When choosing between a wrapper class or an extension method on generic classes (e.g. class FooList extends List<Foo> vs extension FooList extends List<Foo>:

cc @lrhn @mkustermann

lrhn commented 1 year ago

I'd expect a lot of people to have opinions. I also expect it to be something where it's hard to make clear and actionable recommendations.

I've seen the opinion that static/top-level helper methods are just a thing of the past, and you should always use extension methods. I won't go that far. There is something to it, though.

Extension methods have better discoverability in an IDE, worse when reading documentation. Neither works if not imported. Searching for an extension method can be harder, because its name usually omits mentioning the on type, e.g., it would be named sort rather than sortList. That's all ... inconclusive.

For the ideas here, the "make specialized function for each accepted type, instead of accepting a supertype and throwing on some inputs" is a good advice, but applies equally to extension and top-level functions.

Fluent APIs are almost always better, which means that you really should only use extension methods for anything you expect people to use often.

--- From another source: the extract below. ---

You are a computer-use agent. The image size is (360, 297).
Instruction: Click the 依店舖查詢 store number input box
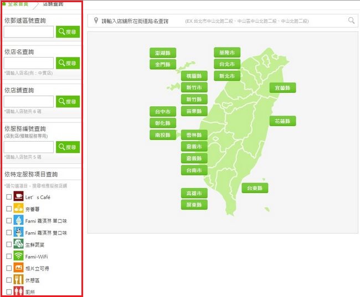[x=29, y=102]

Or even close to often. It also allows ?. and .. invocations, which is more flexible than a top-level function. Extensions win, hands down, in usability.

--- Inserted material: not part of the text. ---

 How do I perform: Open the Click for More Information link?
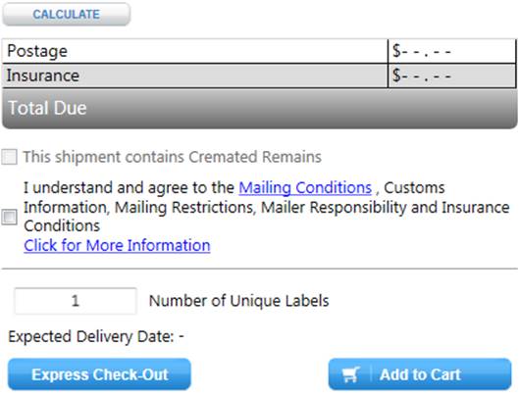point(117,246)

Generally, you should probably use extensions unless you have a darned good reason not to.

That reason can be that it's not clear that one of the arguments is more important than the other. if you want to check whether a string is the canonical textual representation of an integer, aka. n.toString() == s, it's not at all obvious that that's a general method that belongs on either String or int.

It's a weird and oddly-specific method on String. It also feels a little weird on int. The name would be isStringCanonicalRepresentation or something? By itself it would be

bool isCanonicalRepresentationString(int number, String representation) { ... }

That actually suggests the rule underlying my unease here: Don't expose functions that are too specific. Which I guess is what the containsAboveThreshold is about. If the function is very domain specific, don't make it a public extension method. (You can still make it private to your own code, nobody cares what you do internally.)

Adding extension methods to a type does pollute a common namespace. Do so only when it's worth it. Otherwise make sure that users have to opt-in to the extensions, and know that they have to. (I'm not sure whether int List<int>.sum() would make that cut.)